58th Critérium du Dauphiné Libéré - France June 4-11 2006

www.VeloNews.com is reporting that on a 4.1km out-and-back course Sunday in Annecy, the American Dave Zabriskie (CSC) beat George Hincapie (Discovery Channel) in the opening prologue of the Dauphiné Libéré by two seconds.
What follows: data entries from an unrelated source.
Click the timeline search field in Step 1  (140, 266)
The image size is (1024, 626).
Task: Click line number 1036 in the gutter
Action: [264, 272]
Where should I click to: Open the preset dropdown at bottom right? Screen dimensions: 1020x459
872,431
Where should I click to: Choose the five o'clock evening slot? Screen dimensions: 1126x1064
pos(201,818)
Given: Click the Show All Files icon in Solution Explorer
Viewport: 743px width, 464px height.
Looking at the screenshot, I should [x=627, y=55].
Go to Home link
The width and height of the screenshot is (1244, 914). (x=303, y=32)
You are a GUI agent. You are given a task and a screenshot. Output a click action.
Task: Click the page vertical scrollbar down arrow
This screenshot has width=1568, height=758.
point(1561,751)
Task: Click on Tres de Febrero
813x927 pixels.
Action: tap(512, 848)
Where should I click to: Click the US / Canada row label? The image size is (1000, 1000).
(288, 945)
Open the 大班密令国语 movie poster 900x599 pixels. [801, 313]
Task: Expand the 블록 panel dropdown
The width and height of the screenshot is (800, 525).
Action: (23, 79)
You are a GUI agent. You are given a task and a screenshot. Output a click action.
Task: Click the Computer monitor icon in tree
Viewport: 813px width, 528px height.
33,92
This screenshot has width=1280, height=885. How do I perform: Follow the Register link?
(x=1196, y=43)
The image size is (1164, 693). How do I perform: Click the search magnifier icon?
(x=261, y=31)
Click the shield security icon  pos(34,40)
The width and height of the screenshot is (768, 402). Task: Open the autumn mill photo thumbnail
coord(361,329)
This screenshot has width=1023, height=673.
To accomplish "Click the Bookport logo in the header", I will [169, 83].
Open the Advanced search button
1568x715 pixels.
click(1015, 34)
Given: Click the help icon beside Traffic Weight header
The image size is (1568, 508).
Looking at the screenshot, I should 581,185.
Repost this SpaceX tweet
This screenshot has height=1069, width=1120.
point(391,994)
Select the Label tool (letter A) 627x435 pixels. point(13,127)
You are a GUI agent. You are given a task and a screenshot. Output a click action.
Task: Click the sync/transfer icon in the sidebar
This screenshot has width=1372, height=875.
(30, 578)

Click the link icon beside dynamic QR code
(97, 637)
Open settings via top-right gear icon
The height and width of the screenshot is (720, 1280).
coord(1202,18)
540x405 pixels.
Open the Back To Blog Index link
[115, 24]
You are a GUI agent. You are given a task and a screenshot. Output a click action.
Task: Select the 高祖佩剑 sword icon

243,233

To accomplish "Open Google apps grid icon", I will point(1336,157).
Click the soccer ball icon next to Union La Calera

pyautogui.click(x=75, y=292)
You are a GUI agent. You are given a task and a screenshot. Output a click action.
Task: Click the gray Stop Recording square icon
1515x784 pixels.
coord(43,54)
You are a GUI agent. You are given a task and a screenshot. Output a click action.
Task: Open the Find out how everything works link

Prologue Results - Top 10 Overall
1. David Zabriskie (USA), Team CSC, 4:35.84
2. George Hincapie (USA), Discovery Channel, 4:37.72
3. Stuart O'Grady (Aus), Team CSC, 4:41.91
4. Sebastian Lang (G), Gerolsteiner, 4:42.75
5. Joost Posthuma (Ned), Rabobank, 4:43.19
6. Stijn Devolder (B), Discovery Channel, 4:43.24
7. Alejandro Valverde (Sp), Caisse d'Epargne-Illes Balears, 4:43.45
8. Vladimir Gusev (Rus), Discovery Channel, 4:43.54
9. Floyd Landis (USA), Phonak, 4:43.84
10. Andrey Kashechkin (Kaz), Würth, 4:44.03

Monday's 207km stage 1 from Annecy to Bourgoin-Jallieu is the longest of the week's offerings and presents an ideal chance for the sprinters to stretch their legs ahead of the climbs later in the race. The course pushes east out of the Savoie into Isere, hitting three Cat. 4 climbs in the final half of the course, with the final one about 20km from a downhill finish.  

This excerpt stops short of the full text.